Police statistics show the number of crimes reported in downtown Phoenix has dropped nearly 10 percent from 2007 to 2008.
Police and other experts attribute the decrease to old-fashioned police work, a national decrease in crime and a downtown building spree that has transformed the neighborhood.
The number of crimes reported in downtown Phoenix has decreased more than 50 percent since 1999.
Stepped-up patrols have cut crime, said police Lt. Jeff Lazell, who oversees the downtown operations unit, which has 42 officers who keep an eye on a relatively small downtown area.
Downtown officers are required to spend one to two hours on foot and two to three hours patrolling on bikes each shift. Each officer is assigned a block in the neighborhood, where they must get to know shop owners and residents. During major events, up to 25 additional officers patrol the area.
Officers can work much smarter than they did decades ago, Lazell said. They routinely pore over statistics to pinpoint trouble areas or a spike in certain crimes.

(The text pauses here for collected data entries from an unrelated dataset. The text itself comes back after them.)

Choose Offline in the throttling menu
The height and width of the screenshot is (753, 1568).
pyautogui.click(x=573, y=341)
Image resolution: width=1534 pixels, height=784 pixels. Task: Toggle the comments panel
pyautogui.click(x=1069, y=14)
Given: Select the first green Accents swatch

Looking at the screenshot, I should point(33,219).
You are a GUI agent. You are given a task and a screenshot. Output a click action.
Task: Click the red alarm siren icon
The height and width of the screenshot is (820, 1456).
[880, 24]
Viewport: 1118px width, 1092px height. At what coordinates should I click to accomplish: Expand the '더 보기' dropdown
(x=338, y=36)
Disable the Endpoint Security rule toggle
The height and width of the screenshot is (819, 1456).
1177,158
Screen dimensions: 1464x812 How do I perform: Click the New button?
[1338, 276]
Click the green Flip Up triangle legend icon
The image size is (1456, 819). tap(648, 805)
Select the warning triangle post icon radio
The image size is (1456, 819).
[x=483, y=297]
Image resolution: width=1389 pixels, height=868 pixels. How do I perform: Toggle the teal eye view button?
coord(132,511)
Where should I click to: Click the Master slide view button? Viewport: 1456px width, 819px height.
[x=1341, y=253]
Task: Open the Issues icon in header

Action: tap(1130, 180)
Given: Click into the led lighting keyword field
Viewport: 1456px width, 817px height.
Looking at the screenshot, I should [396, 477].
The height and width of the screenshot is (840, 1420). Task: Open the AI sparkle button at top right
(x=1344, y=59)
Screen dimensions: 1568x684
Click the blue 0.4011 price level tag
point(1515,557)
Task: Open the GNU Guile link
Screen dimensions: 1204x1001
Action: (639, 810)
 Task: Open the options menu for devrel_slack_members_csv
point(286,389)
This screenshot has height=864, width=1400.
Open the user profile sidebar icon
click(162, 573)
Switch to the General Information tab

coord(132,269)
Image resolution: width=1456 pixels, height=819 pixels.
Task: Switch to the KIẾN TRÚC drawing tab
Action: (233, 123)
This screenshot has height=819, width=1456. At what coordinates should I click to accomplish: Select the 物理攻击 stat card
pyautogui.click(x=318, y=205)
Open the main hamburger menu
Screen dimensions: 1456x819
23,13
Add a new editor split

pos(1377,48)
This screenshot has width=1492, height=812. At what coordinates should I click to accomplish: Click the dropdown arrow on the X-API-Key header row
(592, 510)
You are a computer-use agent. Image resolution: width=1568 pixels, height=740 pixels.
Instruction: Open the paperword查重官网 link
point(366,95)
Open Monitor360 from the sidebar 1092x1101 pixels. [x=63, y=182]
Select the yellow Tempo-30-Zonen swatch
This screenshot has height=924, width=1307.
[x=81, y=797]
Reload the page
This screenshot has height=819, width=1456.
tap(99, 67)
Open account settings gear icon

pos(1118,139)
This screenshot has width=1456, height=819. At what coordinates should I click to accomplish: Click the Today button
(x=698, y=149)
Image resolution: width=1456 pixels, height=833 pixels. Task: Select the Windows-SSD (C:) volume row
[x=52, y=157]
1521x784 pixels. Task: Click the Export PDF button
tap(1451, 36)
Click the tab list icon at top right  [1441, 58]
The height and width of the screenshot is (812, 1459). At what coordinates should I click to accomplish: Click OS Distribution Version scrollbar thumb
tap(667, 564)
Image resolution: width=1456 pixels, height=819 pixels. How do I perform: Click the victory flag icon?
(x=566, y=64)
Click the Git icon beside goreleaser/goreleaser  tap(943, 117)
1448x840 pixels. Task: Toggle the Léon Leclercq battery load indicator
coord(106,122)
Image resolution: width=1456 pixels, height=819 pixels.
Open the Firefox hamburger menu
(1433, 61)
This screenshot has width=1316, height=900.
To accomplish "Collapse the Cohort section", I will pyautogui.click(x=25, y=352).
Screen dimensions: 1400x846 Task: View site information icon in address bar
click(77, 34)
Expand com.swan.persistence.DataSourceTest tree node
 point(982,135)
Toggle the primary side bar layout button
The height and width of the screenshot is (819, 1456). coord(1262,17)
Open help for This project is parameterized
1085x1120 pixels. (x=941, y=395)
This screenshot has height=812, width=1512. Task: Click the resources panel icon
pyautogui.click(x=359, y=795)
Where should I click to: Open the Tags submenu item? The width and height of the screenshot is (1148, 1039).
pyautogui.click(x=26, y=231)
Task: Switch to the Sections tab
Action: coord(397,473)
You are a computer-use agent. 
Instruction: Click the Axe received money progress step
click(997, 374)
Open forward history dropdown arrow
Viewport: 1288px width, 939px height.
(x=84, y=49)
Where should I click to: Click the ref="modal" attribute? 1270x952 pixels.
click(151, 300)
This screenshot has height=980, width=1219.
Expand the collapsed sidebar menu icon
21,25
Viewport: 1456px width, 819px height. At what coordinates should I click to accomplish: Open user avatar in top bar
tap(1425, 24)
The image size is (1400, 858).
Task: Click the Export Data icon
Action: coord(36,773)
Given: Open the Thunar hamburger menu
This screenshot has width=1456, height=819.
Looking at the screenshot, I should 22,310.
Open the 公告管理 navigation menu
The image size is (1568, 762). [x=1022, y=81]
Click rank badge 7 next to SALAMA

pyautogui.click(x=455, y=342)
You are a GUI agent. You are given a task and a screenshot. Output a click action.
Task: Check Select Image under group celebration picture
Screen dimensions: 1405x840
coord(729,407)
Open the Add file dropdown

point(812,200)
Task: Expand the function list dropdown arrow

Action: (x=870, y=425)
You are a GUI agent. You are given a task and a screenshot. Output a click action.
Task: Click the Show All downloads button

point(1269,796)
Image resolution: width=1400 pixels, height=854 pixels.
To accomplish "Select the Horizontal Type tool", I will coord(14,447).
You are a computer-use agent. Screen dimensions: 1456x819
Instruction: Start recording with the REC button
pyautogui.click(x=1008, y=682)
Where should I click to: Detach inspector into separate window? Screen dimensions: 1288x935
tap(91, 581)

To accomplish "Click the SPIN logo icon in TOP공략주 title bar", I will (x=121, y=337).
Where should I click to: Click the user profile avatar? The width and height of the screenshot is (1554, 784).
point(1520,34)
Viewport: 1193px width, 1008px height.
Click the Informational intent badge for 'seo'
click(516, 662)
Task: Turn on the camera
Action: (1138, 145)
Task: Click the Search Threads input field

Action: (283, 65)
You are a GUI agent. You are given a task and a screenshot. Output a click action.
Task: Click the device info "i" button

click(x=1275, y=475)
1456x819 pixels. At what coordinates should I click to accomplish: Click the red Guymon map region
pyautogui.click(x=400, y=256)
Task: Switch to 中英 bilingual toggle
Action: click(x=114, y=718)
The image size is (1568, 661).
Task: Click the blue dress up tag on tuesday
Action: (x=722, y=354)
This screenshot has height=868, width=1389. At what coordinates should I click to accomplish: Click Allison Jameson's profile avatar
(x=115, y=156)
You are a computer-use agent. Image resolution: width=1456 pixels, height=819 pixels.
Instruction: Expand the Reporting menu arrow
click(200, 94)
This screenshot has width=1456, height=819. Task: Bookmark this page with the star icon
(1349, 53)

The unit has other eyes and ears. On most days, the Downtown Phoenix Partnership's Ambassador program has seven to 15 city guides walking around who notify police when they see something suspicious.
"We want people to come back," Lazell said. "We want them to feel safe."
Nationally, reported crime appears to be falling, according to Department of Justice figures. During the first six months of 2008 — the most recent national statistics available — the number of violent crimes and property crimes fell 3.5 percent and 2.5 percent, respectively.
Other big cities have also seen a drop in reported downtown crime.
Since 1990, downtown Phoenix has gained the Arizona Center shopping mall, two sports arenas, a larger convention center, a slew of condo projects, more art galleries and an ASU campus.